How long does a two-year associate’s degree take? If you think the answer is
obvious, you are wrong. At one community college, a top administrator
confided that because of remedial needs, a "two-year associates degree"
takes full-time students an average of 3.5 years to complete.
Statistics like this are not widely known--with three serious implications.
First, since the remedial courses often carry no credit, students who plan
for two-year or four-year degrees discover that they cannot complete their
degrees in the time they have scheduled or within the budget they have
planned. Second, their failure to collect credits is exacerbated by the
"secret" nature of the remedial courses; discovering after 1.5 years that
you are still two years away from a two-year degree is not only
demoralizing, but may present virtually insurmountable time and budget
problems. Third, high school students heading toward college do not
understand college remedial placements. They know that their older peers who
graduated high school with poor grades went on to college--and they assume
they can, as well. But most high school students probably do not realize
that these "college students" are not accumulating college credits and are
unlikely to graduate. This partial picture may encourage lax academic effort
and college-for-all fantasies on the part of many high school
students--maybe even on the part of school faculty. (These fantasies are fed
by high school administrators who boast about the high percentage of
students they send to college--but neglect to mention how few graduate. More
on this later.)
Misconception 6: School counselors should not offer
discouraging words about the hard work
necessary for college success.
Given the widespread public belief in the misconceptions above, counselors
rarely discourage college plans or suggest alternatives. A recent study in
eight diverse urban and suburban high schools found that even if students
had poor grades, school counselors did not dissuade them from attending
college, nor did they warn students when they had poor chances of college
success (Krei and Rosenbaum, 2001; Rosenbaum, Miller, and Krei, 1997).

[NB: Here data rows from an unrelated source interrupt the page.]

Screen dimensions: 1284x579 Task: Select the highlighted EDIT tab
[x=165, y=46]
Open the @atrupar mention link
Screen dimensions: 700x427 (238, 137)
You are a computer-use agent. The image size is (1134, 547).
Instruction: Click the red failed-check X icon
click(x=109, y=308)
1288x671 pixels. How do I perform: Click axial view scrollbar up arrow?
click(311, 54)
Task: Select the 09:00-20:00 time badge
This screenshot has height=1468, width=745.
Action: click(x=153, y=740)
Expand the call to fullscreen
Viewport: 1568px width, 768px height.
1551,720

National data suggest that these practices are widespread. While only 32
percent of a national survey of seniors in 1982 indicated that their
counselors urged them to go to college, 10 years later, fully 66 percent of
seniors made the same statement (Boesel, 2001; Gray, 1996). Indeed, 57
percent of seniors in the bottom half of the academic rankings reported that
counselors urged them to attend college.
In interviews we conducted with counselors, it was clear that counselors who
do wish to warn students that they are unprepared for college believe that
they lack the authority to do so (Rosenbaum et al., 1997). As one counselor
said, "Who am I to burst their bubble?" At the same time, counselors report
that when they warn students that they are unprepared for college, parents
complain, and principals support the parents. Counselors are not sure they
have the authority to be candid and to report that students are not well
prepared for college. The following example, though just an anecdote, offers
some sense of the pressures that counselors feel. A student with an IQ of 70
wanted to be a doctor, and although the counselor tried to explain the
difficulties this student would face, he ultimately advised the student to
attend "a two-year college first and see how it goes."
Clearly, some counselors do not feel free to give their
professional opinions. If they are too candid, they can be accused of "low
expectations," even if their concerns arise from students’ school records.

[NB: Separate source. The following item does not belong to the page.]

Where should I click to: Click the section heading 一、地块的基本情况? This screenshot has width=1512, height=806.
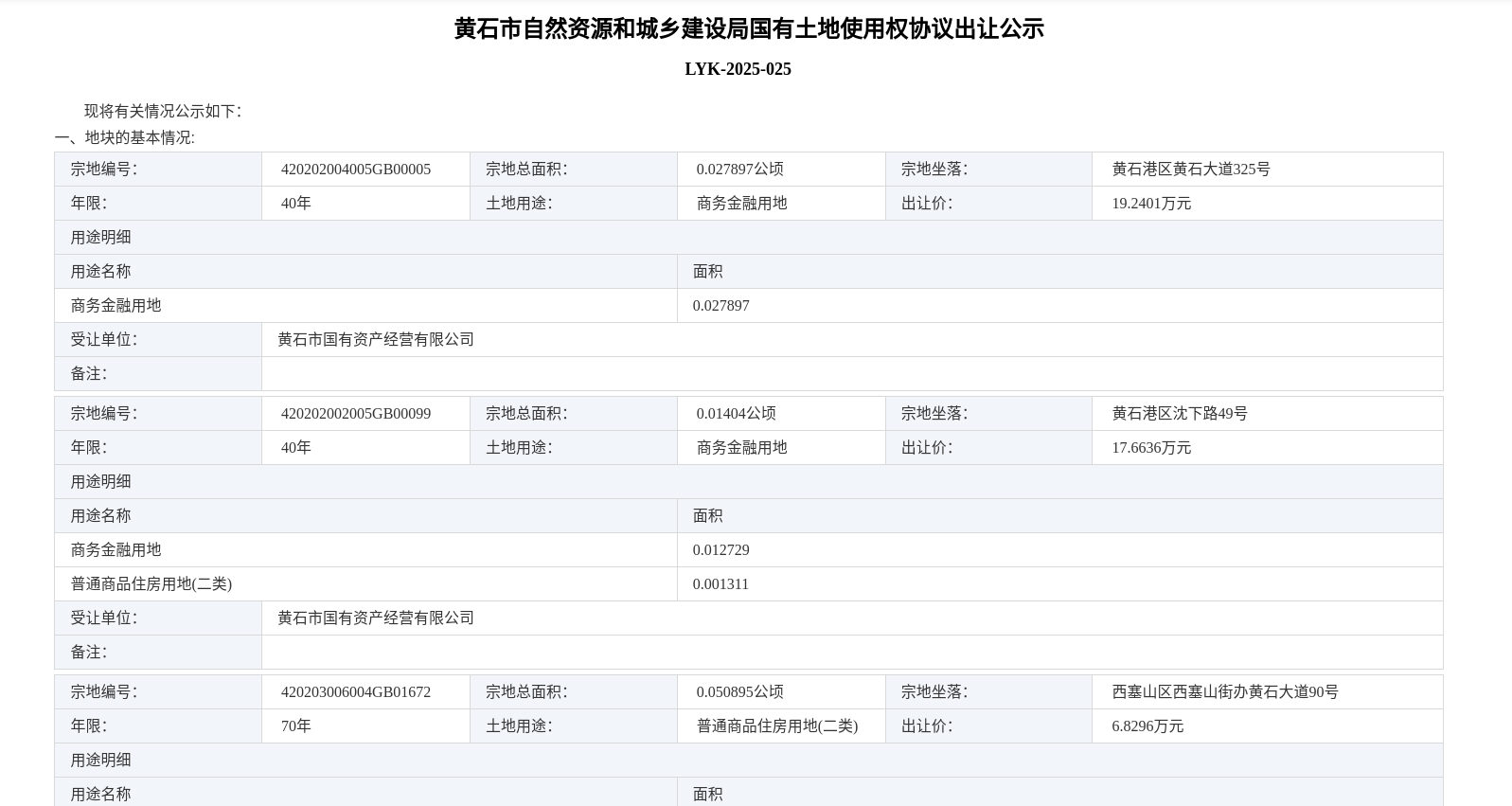[124, 137]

When counselors fear they may have to pay for honestly explaining students’
future options, they back away from doing so. They not only yield to
parents’ wishes, but they sometimes change their initial advice to avoid
trouble. Many counselors report that they advise students with D-averages to
attend a community college and later transfer to a four-year college. One
student with a D-average wanted to apply to Harvard, so his counselor
suggested that he could begin at community college and then look to transfer
to Harvard after two years. The college-for-all mentality is a perfect way
to avoid unpleasant issues that are likely to arise as students make plans
for the future.
In the past, counselors often acted as "gatekeepers,"
advising low-achieving students on alternatives to college (Cicourel and
Kitsuse, 1963; Rosenbaum, 1976), including providing advice about which
non-college training options could lead to well-paid, respected occupations
and even using their contacts to place non-college-bound students into
respectable jobs. (For more information on the importance of high school for
the non-college bound, see Sidebar: All Good
Jobs Don't Require a College Degree....)
If heavy-handed gatekeeping by counselors has indeed become
less common, no one will grieve its loss; only two generations ago,
counselors often had a decisive, sometimes secretive, impact on which
colleges students would apply and go to. But if counselors are not giving
students the information they need about the requirements for completing
college, then many students may be aimlessly drifting through high school
and community colleges without any notion of what requirements they will
have to meet to earn a degree. In that case, gatekeeping has not ended, it
has only been deferred, and many students will haplessly find themselves
failing out of college without any forewarning of what is happening. Today,
many students are making college plans that are not likely to be realized.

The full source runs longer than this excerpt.